Description of the event
Sanlifu released its report for the third quarter of 2024. During the reporting period, the company achieved operating income of 1.873 billion yuan, an increase of 21.72% over the previous year; achieved net profit of 0.065 billion yuan, an increase of 10.88% over the previous year; and realized net profit of 0.073 billion yuan without return to mother, an increase of 75.23% over the previous year. Non-recurring profits and losses are mainly government grants of 3 million yuan, profit and loss from changes in the fair value of financial assets/liabilities of 7.57 million yuan, and non-operating expenses of 5.19 million yuan.
Incident comments
The company's business scale continued to reach new highs, with revenue of 0.69 billion yuan in the third quarter, up 21.77% year on year and 7.76% month on month. Production capacity projects such as Longgang and Putian support the company's continued increase in market share. Net profit for the third quarter of a single quarter was 0.009 billion yuan, down 72.78% year on year and 61.91% month on month, mainly due to pressure on exchange and financial expenses. In terms of profit level, the gross profit margin for the third quarter was 16.31%, up 1.2 pct year on year and 1.89 pct month on month; net sales margin was 1.36%, down 4.71 pct year on year and 2.49 pct month on month. Beginning in July, the yen exchange rate appreciated rapidly in anticipation of interest rate hikes. In the third quarter, the exchange rate of the yen rose from a maximum of 100:4.45 to 100:5.04, with an increase of more than 13%. The company's financial expenses for the third quarter were 0.045 billion yuan, accounting for 6.55% of the quarter's revenue, which had a significant impact on short-term profits.
Considering that the current exchange rate of yen to RMB has fallen to around 100:4.68, the impact is expected to be drastically reduced in the fourth quarter. Subsequent companies can also reduce the impact of exchange fluctuations by increasing hedging.
We believe that the main focus of the next company is on three aspects: 1) The launch of new production capacity in the second phase of Hefei. As of September 30, the project investment progress was 81.28%. Due to external environmental factors, including supplier delivery speed, material logistics transportation, site construction, etc., the original production target of October 31, 2024 was changed to March 31, 2025. The width of 1,720 mm is suitable for cutting 65-inch TV panels, which is expected to improve the profit margin of the company's large-scale business; 2) The industry's leading domestic material supply system. The company continues to advance key technical research and innovative product development, and Anhui Jiguang New Materials, which is a shareholder, is promoting the TAC film production expansion project. The company aims to achieve an increase in sales of high-end products made of chemical materials nationwide, which is expected to become the key to maintaining a cost advantage in the later stages of domestic substitution; 3) Flexible OLEDs take the lead in achieving breakthroughs in domestic substitution. The company successfully developed a circular offset for small to medium size 3D solid curved flexible AMOLEDs and achieved mass production in the Q1 quarter of 2024. In addition, in terms of automotive polarizers, the company can also provide automotive iodine polarizer and dye-based polarizer product solutions; polarizer products used in differentiated applications such as semi-reflective eye protection LCDs, AR/VR folding light paths, AR-HUD, and light field screens are also continuing to be iterated or developed.
We believe that since the panel industry chain entered a downward cycle in 2021, when downstream panel manufacturing profits were under pressure, upstream materials were also under obvious price reduction pressure.

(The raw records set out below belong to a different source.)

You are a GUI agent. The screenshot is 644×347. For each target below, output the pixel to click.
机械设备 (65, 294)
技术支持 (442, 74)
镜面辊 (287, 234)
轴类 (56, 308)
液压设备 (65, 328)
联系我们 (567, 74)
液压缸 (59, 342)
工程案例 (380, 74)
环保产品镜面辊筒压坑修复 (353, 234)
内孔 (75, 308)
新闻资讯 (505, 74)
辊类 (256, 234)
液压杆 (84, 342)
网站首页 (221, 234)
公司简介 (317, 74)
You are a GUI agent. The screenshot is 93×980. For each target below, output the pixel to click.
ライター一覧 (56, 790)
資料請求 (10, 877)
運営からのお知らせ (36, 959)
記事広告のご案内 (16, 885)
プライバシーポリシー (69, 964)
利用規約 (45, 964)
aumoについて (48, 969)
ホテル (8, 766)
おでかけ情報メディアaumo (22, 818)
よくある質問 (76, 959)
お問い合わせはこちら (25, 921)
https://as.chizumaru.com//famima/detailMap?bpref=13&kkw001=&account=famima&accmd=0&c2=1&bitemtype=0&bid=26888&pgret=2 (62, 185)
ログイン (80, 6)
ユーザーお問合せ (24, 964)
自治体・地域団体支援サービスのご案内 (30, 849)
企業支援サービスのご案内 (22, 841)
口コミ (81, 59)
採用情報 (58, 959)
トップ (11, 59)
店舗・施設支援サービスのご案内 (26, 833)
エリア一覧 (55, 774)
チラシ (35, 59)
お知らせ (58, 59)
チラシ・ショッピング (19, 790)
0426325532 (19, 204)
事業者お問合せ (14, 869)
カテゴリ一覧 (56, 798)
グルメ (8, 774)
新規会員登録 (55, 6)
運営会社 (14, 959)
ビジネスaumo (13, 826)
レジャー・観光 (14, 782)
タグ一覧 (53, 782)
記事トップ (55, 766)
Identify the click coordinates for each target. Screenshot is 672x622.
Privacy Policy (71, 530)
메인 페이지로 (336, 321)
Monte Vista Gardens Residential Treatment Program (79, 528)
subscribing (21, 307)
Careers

However, with the restoration of the downstream price center after production in 2024 and the reduction of depreciation costs, the profitability of polarizers is expected to be repaired in the long term. Considering revisions to financial expenses and the schedule of the second phase of Hefei, we expect the company's 2024-2026 EPS to be 0.59, 1.18, and 2.06, with corresponding PE 41.04, 20.45, and 11.66, respectively.
Risk warning
1. Consumer electronics recovery falls short of expectations;
2. New product release progress falls short of expectations.